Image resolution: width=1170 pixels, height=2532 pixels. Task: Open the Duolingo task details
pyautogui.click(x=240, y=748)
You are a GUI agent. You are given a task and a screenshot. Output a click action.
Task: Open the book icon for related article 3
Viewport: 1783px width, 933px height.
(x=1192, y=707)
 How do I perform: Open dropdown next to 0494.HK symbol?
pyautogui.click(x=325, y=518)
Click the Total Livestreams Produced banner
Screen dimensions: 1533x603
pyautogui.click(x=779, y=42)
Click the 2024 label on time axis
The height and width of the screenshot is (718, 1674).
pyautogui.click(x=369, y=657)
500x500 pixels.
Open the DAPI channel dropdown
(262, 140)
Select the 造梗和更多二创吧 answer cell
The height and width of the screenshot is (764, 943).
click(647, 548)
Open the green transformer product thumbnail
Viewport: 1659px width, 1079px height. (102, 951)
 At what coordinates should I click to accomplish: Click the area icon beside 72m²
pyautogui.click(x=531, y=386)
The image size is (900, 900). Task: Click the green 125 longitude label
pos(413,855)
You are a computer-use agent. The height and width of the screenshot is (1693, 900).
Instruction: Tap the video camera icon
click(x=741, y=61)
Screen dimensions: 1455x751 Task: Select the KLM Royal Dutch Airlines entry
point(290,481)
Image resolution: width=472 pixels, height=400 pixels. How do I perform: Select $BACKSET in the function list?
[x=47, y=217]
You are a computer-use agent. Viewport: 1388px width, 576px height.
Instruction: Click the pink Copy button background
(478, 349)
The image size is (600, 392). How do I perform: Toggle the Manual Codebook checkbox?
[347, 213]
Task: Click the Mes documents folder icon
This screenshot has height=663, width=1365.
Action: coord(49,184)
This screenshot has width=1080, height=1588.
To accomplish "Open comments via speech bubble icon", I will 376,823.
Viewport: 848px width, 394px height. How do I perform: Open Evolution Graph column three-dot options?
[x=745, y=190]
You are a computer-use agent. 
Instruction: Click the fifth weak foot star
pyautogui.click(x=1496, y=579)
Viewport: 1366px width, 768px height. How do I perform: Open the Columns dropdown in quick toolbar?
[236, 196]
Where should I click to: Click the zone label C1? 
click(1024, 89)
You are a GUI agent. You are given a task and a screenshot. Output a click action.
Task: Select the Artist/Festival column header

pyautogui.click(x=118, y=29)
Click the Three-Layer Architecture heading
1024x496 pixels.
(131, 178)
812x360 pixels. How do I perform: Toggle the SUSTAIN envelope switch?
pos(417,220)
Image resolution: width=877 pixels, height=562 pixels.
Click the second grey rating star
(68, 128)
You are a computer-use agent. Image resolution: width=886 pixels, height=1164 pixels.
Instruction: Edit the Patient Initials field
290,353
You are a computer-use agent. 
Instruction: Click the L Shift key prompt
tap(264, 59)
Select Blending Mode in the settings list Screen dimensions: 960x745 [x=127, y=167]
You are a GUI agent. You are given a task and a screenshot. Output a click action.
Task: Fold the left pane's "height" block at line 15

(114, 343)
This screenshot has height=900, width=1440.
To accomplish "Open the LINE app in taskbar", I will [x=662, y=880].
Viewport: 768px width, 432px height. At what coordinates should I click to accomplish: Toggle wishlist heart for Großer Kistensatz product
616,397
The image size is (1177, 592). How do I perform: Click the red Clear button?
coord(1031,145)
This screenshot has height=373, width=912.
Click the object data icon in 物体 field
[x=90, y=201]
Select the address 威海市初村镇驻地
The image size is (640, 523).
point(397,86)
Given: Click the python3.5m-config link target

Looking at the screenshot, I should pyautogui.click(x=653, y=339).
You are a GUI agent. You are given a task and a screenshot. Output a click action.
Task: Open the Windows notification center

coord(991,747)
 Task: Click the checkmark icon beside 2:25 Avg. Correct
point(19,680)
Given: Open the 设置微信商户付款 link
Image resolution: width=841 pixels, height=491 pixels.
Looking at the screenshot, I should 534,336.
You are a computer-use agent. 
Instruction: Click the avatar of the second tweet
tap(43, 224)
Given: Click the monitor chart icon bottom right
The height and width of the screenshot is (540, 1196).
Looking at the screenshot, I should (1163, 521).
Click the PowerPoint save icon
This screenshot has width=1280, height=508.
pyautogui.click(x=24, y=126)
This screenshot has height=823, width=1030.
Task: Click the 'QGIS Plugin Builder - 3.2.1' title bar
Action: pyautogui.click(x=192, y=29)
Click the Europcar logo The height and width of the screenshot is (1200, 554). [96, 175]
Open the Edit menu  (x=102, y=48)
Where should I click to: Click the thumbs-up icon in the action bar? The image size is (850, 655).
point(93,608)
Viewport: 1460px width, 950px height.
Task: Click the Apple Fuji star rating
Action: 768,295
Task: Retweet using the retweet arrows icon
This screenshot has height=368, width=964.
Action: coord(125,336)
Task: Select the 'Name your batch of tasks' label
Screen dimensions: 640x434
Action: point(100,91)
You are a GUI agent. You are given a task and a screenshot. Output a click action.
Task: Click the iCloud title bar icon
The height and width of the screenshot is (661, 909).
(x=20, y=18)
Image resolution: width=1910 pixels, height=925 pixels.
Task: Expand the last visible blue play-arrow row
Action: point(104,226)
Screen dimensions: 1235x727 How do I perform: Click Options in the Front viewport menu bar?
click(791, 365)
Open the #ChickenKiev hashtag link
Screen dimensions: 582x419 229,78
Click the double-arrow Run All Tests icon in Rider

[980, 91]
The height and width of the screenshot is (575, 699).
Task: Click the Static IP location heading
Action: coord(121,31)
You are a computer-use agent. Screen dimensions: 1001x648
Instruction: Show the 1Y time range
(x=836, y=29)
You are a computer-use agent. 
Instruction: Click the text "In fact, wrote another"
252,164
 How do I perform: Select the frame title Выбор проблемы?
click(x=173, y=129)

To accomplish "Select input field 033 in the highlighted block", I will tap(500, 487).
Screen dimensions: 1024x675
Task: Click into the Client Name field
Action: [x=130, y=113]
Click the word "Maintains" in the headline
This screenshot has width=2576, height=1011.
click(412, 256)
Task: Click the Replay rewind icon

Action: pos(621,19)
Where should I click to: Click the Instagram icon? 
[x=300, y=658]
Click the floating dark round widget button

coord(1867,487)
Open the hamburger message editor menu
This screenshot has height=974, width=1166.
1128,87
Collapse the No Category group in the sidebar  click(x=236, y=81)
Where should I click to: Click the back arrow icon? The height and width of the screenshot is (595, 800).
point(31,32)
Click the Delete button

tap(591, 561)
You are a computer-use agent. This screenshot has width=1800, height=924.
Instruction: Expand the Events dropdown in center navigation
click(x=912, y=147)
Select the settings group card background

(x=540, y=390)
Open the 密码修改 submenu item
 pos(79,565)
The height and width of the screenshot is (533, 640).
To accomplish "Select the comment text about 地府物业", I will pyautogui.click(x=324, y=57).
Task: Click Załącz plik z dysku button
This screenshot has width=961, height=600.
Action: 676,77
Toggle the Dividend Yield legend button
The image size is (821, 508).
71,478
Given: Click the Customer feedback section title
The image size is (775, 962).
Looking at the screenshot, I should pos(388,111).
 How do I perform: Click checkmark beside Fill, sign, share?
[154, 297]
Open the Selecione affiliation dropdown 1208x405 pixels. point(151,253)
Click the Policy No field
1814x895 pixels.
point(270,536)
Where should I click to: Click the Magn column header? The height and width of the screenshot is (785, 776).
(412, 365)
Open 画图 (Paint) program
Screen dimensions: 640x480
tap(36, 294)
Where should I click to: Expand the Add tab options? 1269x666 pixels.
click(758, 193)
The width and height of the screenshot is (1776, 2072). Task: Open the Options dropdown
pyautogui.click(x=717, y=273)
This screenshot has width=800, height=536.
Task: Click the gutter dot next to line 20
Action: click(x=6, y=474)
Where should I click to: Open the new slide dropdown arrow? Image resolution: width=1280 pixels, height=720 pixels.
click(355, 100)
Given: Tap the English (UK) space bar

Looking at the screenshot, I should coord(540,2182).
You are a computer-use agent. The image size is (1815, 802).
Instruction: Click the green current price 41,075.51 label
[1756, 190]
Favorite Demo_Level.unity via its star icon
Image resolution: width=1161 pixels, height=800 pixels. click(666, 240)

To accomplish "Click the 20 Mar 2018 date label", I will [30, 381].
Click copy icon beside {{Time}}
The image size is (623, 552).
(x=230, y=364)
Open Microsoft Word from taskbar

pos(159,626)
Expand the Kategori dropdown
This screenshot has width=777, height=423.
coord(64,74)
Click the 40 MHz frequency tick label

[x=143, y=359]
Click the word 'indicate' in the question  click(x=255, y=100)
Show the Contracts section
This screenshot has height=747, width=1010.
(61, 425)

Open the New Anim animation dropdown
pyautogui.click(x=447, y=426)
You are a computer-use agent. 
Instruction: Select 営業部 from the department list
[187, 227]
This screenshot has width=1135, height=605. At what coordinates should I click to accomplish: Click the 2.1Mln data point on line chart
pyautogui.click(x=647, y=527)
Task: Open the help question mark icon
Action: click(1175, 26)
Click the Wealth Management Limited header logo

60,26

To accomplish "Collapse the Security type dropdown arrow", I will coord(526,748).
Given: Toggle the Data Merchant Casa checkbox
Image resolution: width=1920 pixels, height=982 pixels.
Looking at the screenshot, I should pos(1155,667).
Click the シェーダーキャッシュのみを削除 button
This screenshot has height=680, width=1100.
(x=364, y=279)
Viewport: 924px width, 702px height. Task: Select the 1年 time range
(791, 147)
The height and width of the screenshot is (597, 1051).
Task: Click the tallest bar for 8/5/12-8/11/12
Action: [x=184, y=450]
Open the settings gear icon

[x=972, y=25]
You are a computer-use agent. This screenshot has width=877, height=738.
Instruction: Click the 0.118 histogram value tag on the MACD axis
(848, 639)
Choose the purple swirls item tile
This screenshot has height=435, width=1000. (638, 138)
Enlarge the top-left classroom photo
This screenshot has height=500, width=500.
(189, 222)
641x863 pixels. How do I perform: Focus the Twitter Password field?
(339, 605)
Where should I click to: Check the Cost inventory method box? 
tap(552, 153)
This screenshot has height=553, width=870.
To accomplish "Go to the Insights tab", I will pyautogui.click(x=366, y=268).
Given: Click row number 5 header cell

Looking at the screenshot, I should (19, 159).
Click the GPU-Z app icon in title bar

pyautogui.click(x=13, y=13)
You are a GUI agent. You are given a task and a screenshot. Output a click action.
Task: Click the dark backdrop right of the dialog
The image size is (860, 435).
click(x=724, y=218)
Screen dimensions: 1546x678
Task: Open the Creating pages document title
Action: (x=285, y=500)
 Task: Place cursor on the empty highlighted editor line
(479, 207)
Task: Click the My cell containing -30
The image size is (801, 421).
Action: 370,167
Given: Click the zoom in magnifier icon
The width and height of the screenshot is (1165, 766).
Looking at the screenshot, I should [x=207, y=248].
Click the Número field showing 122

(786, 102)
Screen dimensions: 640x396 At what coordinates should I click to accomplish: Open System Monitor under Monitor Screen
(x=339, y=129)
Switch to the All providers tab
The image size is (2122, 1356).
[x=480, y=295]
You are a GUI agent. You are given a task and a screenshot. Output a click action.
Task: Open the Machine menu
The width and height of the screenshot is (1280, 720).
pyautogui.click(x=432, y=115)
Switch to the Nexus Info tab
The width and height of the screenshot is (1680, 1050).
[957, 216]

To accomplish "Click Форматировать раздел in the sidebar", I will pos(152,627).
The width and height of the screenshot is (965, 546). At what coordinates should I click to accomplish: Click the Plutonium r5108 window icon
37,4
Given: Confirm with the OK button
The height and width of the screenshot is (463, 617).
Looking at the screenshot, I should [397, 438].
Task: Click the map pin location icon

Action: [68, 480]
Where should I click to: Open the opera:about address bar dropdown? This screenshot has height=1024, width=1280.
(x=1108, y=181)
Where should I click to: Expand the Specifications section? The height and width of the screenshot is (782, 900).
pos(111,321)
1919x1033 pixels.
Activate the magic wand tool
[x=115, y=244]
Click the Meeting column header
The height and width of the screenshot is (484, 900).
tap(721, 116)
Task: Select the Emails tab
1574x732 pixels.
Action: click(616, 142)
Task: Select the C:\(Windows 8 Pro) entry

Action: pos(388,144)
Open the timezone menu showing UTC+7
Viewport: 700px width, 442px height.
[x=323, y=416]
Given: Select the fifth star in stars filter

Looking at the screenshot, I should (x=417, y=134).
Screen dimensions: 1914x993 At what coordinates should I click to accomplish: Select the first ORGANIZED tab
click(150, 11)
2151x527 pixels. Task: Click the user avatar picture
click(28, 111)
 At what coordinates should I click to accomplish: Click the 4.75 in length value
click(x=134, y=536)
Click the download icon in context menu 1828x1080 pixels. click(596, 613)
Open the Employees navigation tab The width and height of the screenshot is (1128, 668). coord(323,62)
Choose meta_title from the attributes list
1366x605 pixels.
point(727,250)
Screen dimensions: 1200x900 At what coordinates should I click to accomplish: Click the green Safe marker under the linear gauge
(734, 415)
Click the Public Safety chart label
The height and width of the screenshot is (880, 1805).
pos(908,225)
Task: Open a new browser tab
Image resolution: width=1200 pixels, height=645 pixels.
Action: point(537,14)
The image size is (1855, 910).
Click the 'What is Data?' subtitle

## Task to carry out
Write out every line of the data that holds the word "right".

## Result of the task
Given: Click the monitor chart icon bottom right
Task: Click the dark backdrop right of the dialog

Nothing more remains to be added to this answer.